• **What this task involves**: The data below holds a line containing "Where should I click to: Toggle" and a line containing "The width and"; please quote exactly those two lines and every line between them, and nothing else.

• **Input records**:
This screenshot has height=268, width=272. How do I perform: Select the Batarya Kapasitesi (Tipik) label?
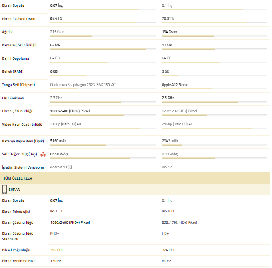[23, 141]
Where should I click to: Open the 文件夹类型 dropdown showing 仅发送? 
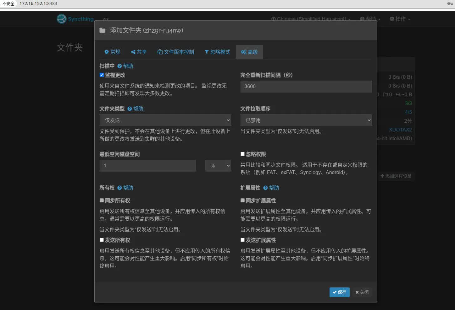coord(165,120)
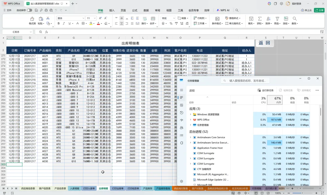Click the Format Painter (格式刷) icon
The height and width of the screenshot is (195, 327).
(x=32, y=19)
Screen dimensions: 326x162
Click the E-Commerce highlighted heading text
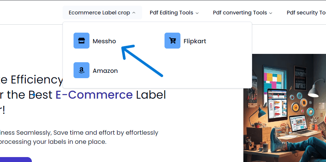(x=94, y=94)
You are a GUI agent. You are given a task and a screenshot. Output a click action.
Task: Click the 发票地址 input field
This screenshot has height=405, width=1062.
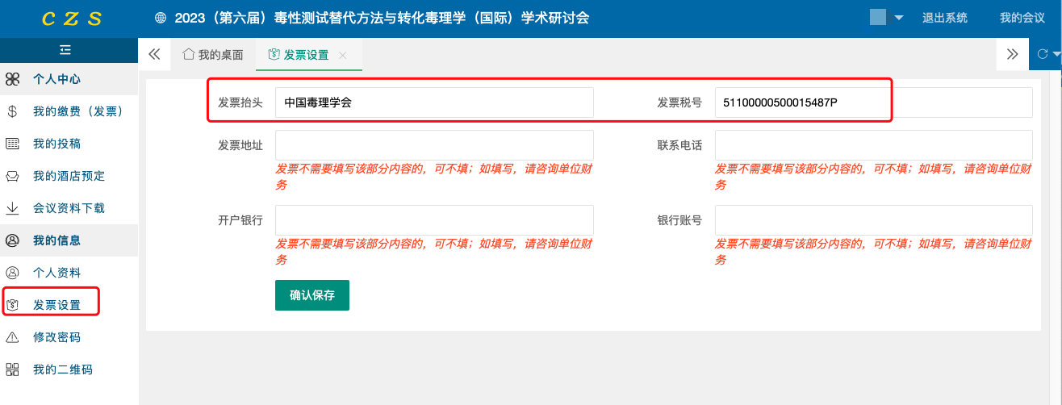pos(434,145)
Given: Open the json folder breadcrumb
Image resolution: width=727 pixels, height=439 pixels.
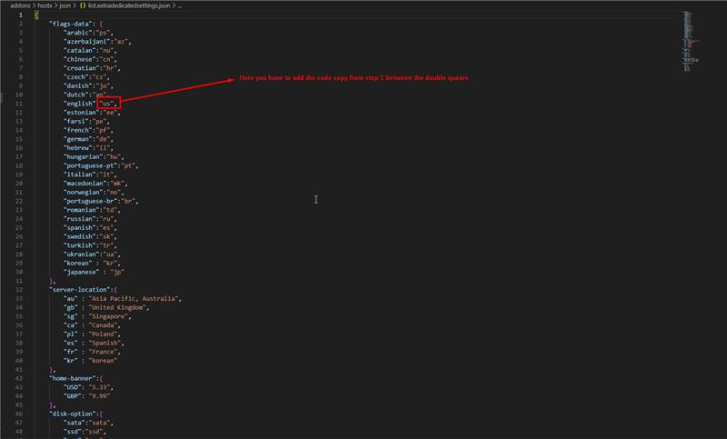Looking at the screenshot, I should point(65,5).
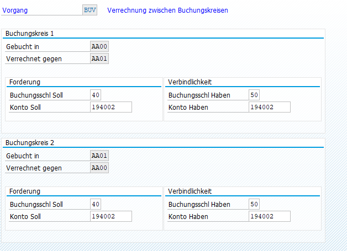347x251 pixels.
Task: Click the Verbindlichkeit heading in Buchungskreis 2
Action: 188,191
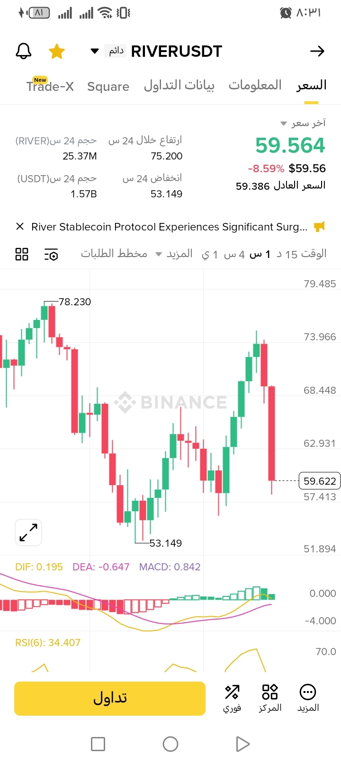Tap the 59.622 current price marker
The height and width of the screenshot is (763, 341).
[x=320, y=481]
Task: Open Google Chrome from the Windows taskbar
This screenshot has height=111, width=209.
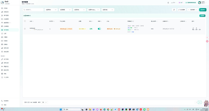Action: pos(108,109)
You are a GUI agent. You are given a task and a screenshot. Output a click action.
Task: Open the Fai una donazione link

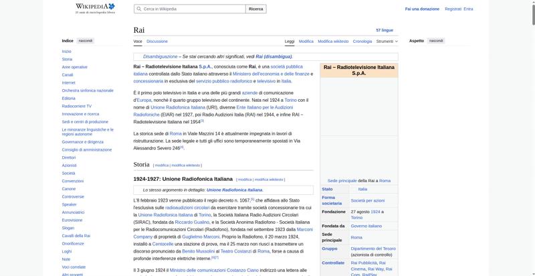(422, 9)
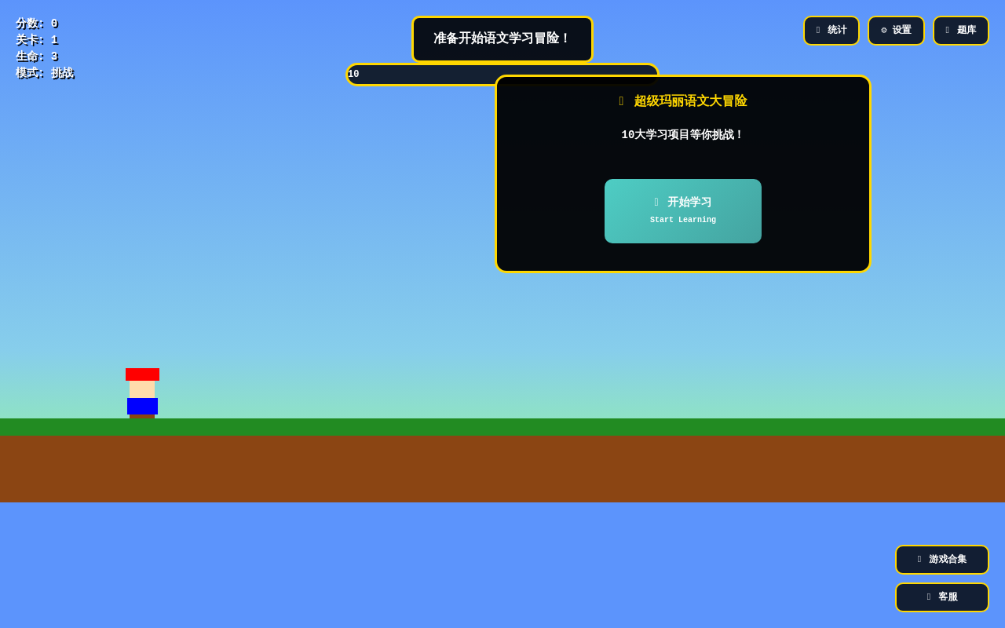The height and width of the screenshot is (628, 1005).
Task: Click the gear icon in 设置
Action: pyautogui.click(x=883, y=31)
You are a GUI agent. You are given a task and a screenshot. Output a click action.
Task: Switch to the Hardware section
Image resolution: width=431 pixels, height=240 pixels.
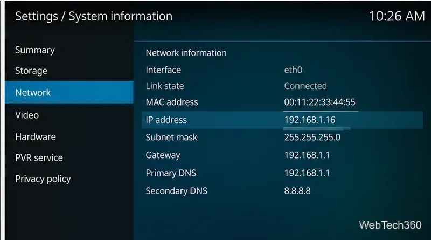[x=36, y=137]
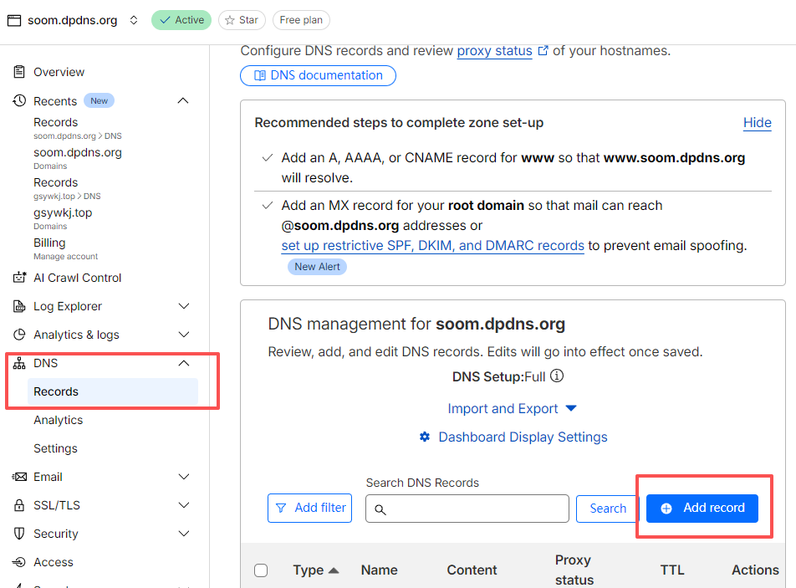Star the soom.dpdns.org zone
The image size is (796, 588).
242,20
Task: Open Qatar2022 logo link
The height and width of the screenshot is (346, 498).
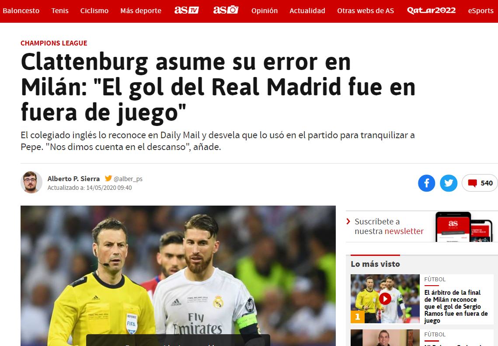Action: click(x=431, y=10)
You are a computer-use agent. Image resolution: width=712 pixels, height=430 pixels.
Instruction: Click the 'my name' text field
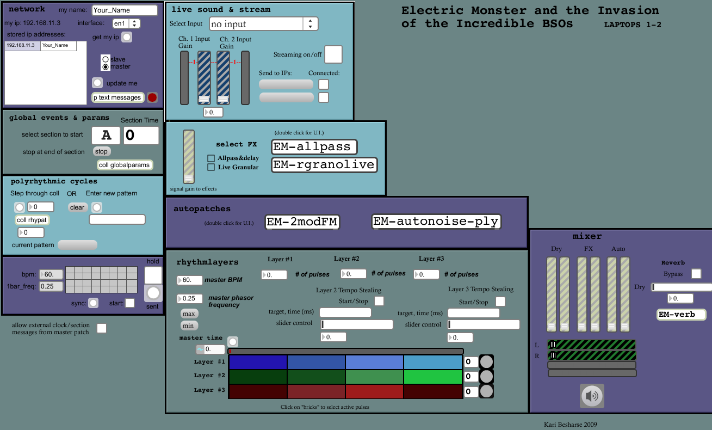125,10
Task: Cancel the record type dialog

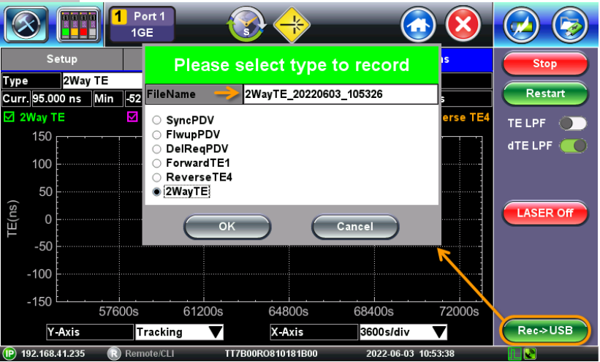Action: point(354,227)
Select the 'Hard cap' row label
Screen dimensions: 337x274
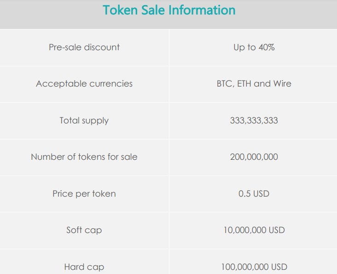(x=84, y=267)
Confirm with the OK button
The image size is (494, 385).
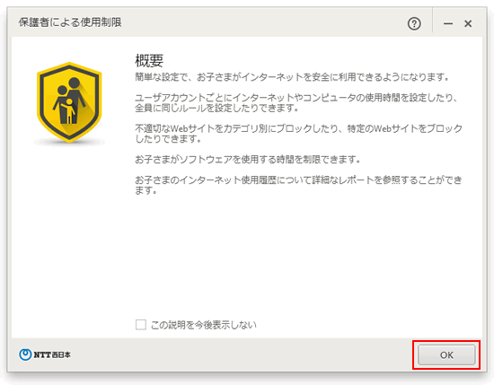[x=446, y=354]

==

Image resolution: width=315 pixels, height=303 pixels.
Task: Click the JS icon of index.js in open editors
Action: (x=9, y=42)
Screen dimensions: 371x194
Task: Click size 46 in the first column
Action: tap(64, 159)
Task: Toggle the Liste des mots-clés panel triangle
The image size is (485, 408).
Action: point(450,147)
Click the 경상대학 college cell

---

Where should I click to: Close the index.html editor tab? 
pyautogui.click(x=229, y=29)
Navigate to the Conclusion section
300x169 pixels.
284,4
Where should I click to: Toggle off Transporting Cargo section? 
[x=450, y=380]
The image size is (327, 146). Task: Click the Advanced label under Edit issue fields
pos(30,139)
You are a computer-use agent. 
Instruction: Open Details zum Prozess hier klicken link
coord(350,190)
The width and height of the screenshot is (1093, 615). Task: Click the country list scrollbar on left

• **Task answer**:
Where should I click to: Toggle off Transporting Cargo section? 
[x=450, y=380]
The image size is (327, 146). Task: Click the Advanced label under Edit issue fields
pos(30,139)
You are a computer-use agent. 
Instruction: Open Details zum Prozess hier klicken link
coord(350,190)
The width and height of the screenshot is (1093, 615). Task: Click the country list scrollbar on left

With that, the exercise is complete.